クラブでも、右サイドはカイル・ウォーカー、左はバンジャマン・メンディが不動の地位を築いており、付け入る隙はなさそう。このまま今のクラブでも失敗の烙印を押されてしまうのだろうか。

ダニー・ドリンクウォーター

エンゴロ・カンテとジョルジーニョがチームの歯車として君臨し、残りの1枠をロス・バークリーやマテオ・コヴァチッチ、セスク・ファブレガスが争うサッリ・チェルシーの中盤において、その競争にも加われていないのがダニー・ドリンクウォーターだ。

昨オフにレスター・シティFCから加入すると、エンゴロ・カンテとのミラクルコンビの再結成ということで非常に期待されていたが、蓋を開けてみると出場機会を得るのが精一杯という印象だった。

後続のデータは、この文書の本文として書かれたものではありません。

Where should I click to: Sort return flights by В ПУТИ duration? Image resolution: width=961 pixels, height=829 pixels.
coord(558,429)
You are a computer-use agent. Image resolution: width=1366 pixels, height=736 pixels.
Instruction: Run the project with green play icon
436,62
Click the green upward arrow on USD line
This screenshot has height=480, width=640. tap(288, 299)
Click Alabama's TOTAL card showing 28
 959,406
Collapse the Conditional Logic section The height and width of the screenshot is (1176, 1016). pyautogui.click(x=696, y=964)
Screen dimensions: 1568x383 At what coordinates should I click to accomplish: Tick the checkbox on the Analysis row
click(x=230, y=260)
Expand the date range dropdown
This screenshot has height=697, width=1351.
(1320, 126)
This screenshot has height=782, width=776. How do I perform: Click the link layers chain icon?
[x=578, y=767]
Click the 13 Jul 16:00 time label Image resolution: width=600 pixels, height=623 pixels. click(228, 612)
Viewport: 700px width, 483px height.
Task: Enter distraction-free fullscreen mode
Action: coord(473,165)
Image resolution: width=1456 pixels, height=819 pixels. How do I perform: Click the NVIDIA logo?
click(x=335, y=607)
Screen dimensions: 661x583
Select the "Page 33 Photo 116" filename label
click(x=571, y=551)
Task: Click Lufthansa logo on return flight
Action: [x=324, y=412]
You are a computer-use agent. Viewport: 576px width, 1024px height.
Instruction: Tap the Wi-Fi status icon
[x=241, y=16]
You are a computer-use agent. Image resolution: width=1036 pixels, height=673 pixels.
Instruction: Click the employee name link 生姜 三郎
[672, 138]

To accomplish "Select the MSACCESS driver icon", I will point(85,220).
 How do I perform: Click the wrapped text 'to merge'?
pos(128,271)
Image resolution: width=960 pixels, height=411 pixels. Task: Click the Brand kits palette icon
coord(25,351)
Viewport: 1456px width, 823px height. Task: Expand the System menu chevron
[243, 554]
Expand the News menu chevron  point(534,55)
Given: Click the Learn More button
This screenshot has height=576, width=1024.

左のインサイドにはクリエイティブな選手を求めるマウリツィオ・サッリのチームでポジションを掴むためには、カンテもしくはジョルジーニョが競争相手となるため、勝算は限りなく低い。

今オフに放出候補と言われながらクラブに残留した背景は、プレーヤーとしての能力が評価されたというよりはホーム・グロウン・ルールの数合わせに使われたというのが現地の見方だ。

世界最高水準の選手からポジションを奪うという「2度目の奇跡」に期待したい。

ヴィクター・モーゼス

ダニー・ドリンクウォーターと同様に、選手を固定したがるマウリツィオ・サッリのマネジメントの犠牲となっているのがヴィクター・モーゼスだ。

コンテ指揮時に右ウイングバックとして新境地を開くと、プレミアリーグ制覇に大きく貢献するなど不可欠なピースとして数えられていたが、4-3-3を使う現監督のシステムには居場所が見つけられていない。

今のフォーメーションに組み込もうとした場合、本来の適正ポジションである右ウイングもしくは代案として右サイドバックが挙げられる。しかし、マウリツィオ・サッリはナポリ時代から右ウイングにはストライカータイプ、右サイドバックにはインテリジェンスのある選手を好んで起用していたため、非常に分が悪い。

前回のワールドカップを最後にナイジェリア代表からの引退も発表したため、試合勘も心配される。

冬のマーケットで自身に合ったシステムを採用するチームへ移籍する流れが自然か。